Personal information
- Nationality: Azerbaijan
- Citizenship: Azerbaijani
- Born: 2 October 1990 (age 35) Baku, Azerbaijan

Sport
- Sport: Athletics

= Hakim Ibragimov =

Azerbaijani sprinter (born 1990)

Hakim Ibragimov (born 2 October 1990) is an Azerbaijani track and field athlete, member of the Azerbaijan national athletics team. He took part in the 2016 Summer Paralympics in Rio de Janeiro, where he was a guide for Elmir Dzhabrailova, Elchina Muradova and Elena Chebanu.

==Biography==
Hakim Ibragimov was born on 2 October 1990, in Tashkent. At the age of 10, he moved to Baku with his parents.

When he was in school, a physical education teacher saw how he showed himself in class and advised him to take up athletics, recommending him to his mentor Vladimir Mikhailovich. Later, Ibragimov began studying with Javid Haspoladov.

He took part in international competitions in Georgia dedicated to Viktor Saneev, where he took 4th place. He participated in tournaments in Trabzon, Serbia, and Azerbaijan. At home, Hakim Ibragimov showed his best result in Yakut jumping competitions, after which he received the title of candidate master of sports in triple jumps. In Yakutia, Ibragimov was officially recognized as a master of sports in Yakut jumping.

In February 2010, Ibragimov became the winner of the triple jump competition of the international athletics tournament dedicated to the memory of the Honored Master of Sports Alexander Antipov, as well as the winner of the bronze medal in the long jump.

In 2012, he competed at the European Championships in Helsinki, where he showed a result of 47.47 seconds in the 400 meters and did not make it to the semifinals.

In January 2016, Ibragimov became the champion of Baku in the 800 meters, and at the international tournament in Ust-Kamenogorsk (Kazakhstan) he won the 800 meters (1:54.86), breaking the tournament record, and the bronze medalist in the 400 meters relay.

In the same year, he took part in the Paralympic Games in Rio de Janeiro as a guide for a number of athletes of the Azerbaijani national team.
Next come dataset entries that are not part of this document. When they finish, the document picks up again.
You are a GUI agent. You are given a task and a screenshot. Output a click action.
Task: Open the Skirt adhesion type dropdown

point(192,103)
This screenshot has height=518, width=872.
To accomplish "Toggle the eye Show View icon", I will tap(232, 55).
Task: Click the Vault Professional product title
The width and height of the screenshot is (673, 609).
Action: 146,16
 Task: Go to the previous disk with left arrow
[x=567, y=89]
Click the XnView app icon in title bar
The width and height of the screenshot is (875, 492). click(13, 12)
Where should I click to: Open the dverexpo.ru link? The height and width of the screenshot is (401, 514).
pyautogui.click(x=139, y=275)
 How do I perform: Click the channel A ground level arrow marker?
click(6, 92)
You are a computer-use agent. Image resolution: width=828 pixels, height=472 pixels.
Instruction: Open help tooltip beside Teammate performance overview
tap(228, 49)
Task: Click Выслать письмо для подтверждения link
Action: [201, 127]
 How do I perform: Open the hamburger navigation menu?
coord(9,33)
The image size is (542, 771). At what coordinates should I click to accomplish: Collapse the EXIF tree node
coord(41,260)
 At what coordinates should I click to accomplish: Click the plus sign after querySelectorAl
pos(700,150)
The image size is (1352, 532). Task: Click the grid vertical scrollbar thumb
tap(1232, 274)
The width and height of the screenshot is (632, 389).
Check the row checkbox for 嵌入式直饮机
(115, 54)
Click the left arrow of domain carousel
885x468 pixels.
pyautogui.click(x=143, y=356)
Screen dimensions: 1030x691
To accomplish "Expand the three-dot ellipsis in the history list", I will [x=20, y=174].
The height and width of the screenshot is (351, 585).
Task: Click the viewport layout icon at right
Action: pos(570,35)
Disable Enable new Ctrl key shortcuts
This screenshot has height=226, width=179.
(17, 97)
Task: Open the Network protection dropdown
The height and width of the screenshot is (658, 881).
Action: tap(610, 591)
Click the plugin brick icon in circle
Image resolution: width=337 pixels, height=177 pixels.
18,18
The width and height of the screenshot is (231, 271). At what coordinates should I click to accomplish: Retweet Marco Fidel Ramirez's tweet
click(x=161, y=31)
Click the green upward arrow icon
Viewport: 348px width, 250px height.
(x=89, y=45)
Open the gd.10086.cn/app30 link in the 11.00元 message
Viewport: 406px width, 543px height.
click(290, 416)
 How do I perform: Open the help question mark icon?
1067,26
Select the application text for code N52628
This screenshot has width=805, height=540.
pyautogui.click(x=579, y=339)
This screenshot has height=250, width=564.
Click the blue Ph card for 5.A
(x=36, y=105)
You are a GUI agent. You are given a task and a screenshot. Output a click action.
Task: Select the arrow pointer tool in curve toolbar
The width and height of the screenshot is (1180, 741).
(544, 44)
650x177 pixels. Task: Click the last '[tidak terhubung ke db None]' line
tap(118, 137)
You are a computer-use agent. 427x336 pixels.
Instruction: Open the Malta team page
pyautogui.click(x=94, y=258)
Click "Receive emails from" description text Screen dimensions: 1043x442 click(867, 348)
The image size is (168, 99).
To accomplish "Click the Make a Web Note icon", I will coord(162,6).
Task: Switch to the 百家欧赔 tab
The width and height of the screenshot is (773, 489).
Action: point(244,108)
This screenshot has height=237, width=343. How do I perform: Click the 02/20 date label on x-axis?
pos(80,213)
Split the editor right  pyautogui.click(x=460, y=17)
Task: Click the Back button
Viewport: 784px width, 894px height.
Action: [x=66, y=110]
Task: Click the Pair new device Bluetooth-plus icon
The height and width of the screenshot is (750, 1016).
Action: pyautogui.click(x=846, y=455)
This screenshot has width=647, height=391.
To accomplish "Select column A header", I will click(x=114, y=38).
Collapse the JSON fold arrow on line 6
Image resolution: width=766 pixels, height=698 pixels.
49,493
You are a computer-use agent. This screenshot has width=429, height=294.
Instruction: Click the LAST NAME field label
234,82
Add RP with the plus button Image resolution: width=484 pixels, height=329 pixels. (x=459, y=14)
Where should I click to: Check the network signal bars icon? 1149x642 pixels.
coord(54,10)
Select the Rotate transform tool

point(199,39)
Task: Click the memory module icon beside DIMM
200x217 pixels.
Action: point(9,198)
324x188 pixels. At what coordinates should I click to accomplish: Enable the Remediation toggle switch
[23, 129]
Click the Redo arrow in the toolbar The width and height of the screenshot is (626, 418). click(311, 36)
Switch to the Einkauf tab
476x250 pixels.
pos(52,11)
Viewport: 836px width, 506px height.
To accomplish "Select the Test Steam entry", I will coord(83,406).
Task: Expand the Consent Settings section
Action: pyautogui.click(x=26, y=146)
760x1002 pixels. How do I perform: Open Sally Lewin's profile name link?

At the Games, he helped Elena Cheban win a silver medal in the 100 meters and a bronze in the 200 meters. In September 2016, Ibrahimov was awarded the Progress Medal by order of Azerbaijani President Ilham Aliyev for his high achievements at the XV Summer Paralympic Games in Rio de Janeiro, as well as for his services to the development of Azerbaijani sports.